Segment Start: TEXT FOR ANALYSIS

Anthropic Unveils New AI Model Feature: Claude Capable of Human-like Computer Control

2024-10-23

Recently, Anthropic unveiled two updated AI models, introducing a novel feature that allows its AI assistant, Claude, to operate a computer similarly to a human user. This feature, termed "Computer Interaction," has entered the public testing phase, enabling Claude to perform tasks by viewing the screen, moving the cursor, and typing. This makes Claude the first advanced AI model to incorporate such a capability.

Alex Albert, Anthropic's Director of Developer Relations, stated that the company did not create specialized tools for particular tasks. Instead, Claude was trained with comprehensive computer skills, allowing the AI to naturally utilize the software and tools commonly used in everyday activities.

Segment End: TEXT FOR ANALYSIS

ACTIVITIES:
1 – Copy the passage of the Anthropic announcement that begins at the words "Anthropic Unveils New" and ends after "such a capability.".
2 – According to the Anthropic announcement, what is Alex Albert's role at the company?
The entries that follow come from a separate source.

Segment Start: SUPPLIED DATA

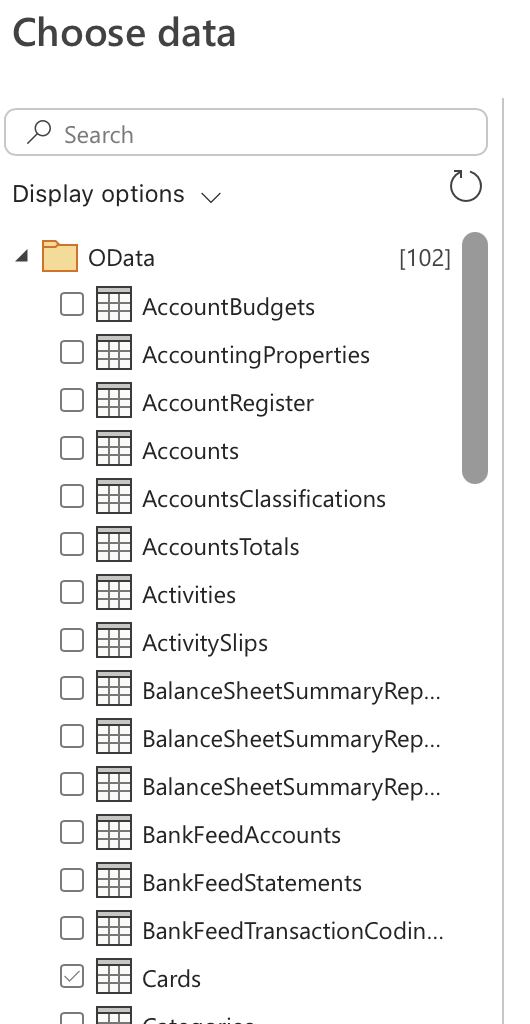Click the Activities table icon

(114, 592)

Segment End: SUPPLIED DATA
Segment Start: SUPPLIED DATA

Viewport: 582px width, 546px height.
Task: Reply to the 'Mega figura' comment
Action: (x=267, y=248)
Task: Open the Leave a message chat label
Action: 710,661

Segment End: SUPPLIED DATA

ANSWERS TO EACH TASK:
1 –
Anthropic Unveils New AI Model Feature: Claude Capable of Human-like Computer Control

2024-10-23

Recently, Anthropic unveiled two updated AI models, introducing a novel feature that allows its AI assistant, Claude, to operate a computer similarly to a human user. This feature, termed "Computer Interaction," has entered the public testing phase, enabling Claude to perform tasks by viewing the screen, moving the cursor, and typing. This makes Claude the first advanced AI model to incorporate such a capability.

2 – Director of Developer Relations.